Teks Dokumen.
────────────────────
Setiap Badan Usaha yang menerima penghasilan berkewajiban untuk membayar pajak, baik bulanan maupun tahunan kepada pemerintah. Pajak Penghasilan Badan (PPhB) atau PPh Badan adalah pajak yang dikenakan atas penghasilan suatu perusahaan atau badan. Setiap Badan Usaha yang menerima penghasilan berkewaiban untuk membayar pajak, baik bulanan maupun tahunan kepada pemerintah.
Perhitungan Tarif
Rekonsiliasi Fiskal
Rekonsiliasi Fiskal merupakan proses penyesuaian hasil perhitungan secara komersial (berdasarkan ketentuan akuntansi) ke perhitungan fiskal (berdasarkan ketentuan perpajakan), sehingga proses penyesuaian tersebut akan diperoleh laba bersih menurut pajak (secara fiskal). Umumnya, rekonsiliasi fiskal dilakukan karena terdapat perbedaan perhitungan antara laba komersial (yang disusun berdasarkan ketentuan akuntansi) dengan laba fiskal (yang disusun berdasarkan ketentuan perpajakan).
Terjadinya perbedaan tersebut disebabkan karena adanya Beda Tetap (Permanent Differences) dan Beda Waktu (Timing Differences). Beda tetap umumnya terjadi karena peraturan perpajakan mengharuskan beberapa hal dikeluarkan dari perhitungan Penghasilan Kena Pajak (PKP). Sedangkan beda waktu terjadi akibat adanya perbedaan pengakuan pendapat dan beban antara Standar Akuntansi Keuangan (SAK) dengan ketentuan perpajakan yang disebabkan oleh pergeseran pengakuan pendapatan atau beban dari satu tahun pajak ke tahun pajak lainnya.
────────────────────
(Beberapa catatan)
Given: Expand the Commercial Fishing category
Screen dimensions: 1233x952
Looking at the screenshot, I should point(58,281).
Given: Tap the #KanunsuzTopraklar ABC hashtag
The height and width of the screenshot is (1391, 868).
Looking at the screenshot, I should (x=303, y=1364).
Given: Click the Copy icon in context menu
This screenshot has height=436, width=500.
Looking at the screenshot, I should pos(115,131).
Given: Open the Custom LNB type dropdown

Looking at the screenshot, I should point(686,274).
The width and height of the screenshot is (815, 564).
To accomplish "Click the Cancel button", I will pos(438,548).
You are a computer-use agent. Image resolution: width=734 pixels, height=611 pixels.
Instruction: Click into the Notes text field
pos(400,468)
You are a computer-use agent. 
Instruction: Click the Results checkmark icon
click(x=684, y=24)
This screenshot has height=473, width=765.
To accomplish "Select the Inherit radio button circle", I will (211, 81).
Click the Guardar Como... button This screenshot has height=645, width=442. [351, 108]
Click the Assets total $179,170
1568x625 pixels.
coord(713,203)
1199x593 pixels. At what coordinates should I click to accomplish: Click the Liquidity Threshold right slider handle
────────────────────
Soal Singkat A. Salin ulang bagian teks tentang Pajak Penghasilan Badan mulai dari "Perhitungan Tarif" sampai dengan "berdasarkan ketentuan perpajakan).", lalu tukar "laba komersial" dengan "laba akuntansi".
Soal Singkat B. Sambung teks tentang Pajak Penghasilan Badan, dimulai setelah kalimat terakhirnya.

Jawaban Benar A.
Perhitungan Tarif
Rekonsiliasi Fiskal
Rekonsiliasi Fiskal merupakan proses penyesuaian hasil perhitungan secara komersial (berdasarkan ketentuan akuntansi) ke perhitungan fiskal (berdasarkan ketentuan perpajakan), sehingga proses penyesuaian tersebut akan diperoleh laba bersih menurut pajak (secara fiskal). Umumnya, rekonsiliasi fiskal dilakukan karena terdapat perbedaan perhitungan antara laba akuntansi (yang disusun berdasarkan ketentuan akuntansi) dengan laba fiskal (yang disusun berdasarkan ketentuan perpajakan).

Jawaban Benar B.
Tarif PPh Badan
Secara umum, PPh Badan dihitung berdasarkan tarif Pasal 17 UU PPh dikalikan dengan penghasilan neto, setelah dikurangi dengan kompensasi kerugian.
1. Tarif PPh Pasal 17 ayat (1) huruf b UU PPh
Mulai tahun pajak 2020, pengenaan Tarif Umum PPh Badan diperkecil menjadi 22% yang mana sebelumnya pada tahun 2010 sebesar 25%. Perubahan tarif ini didasarkan pada prinsip bahwa tarif tunggal selaras dengan prinsip netralitas dalam pengenaan pajak bagi wajib pajak badan.
2. Tarif PPh Pasal 31E ayat (1) UU PPh
Tarif ini memberikan fasilitas atau pengurangan sebesar 50% atas tarif yang dikenakan pada laba bersih terhadap Wajib Pajak Badan Dalam Negeri yang melakukan pembukuan dan memiliki peredaran bruto sampai dengan Rp50.000.000.000 dalam satu tahun pajak.
3. Tarif PPh Final (PP 55 Tahun 2022)
Tarif ini menjelaskan fasilitas pajak berupa penetapan pajak sebesar 0,5% terhadap WP Orang Pribadi atau Badan Dalam Negeri yang hanya melakukan pencatatan namun tidak melakukan pembukuan dan memiliki peredaran bruto sampai dengan Rp4.800.000.000 dalam satu tahun pajak sebagaiaman diatur dalam Pasal 56 ayat (2) PP 55 Tahun 2022 tentang Penyesuaian Pengaturan di Bidang Pajak Penghasilan).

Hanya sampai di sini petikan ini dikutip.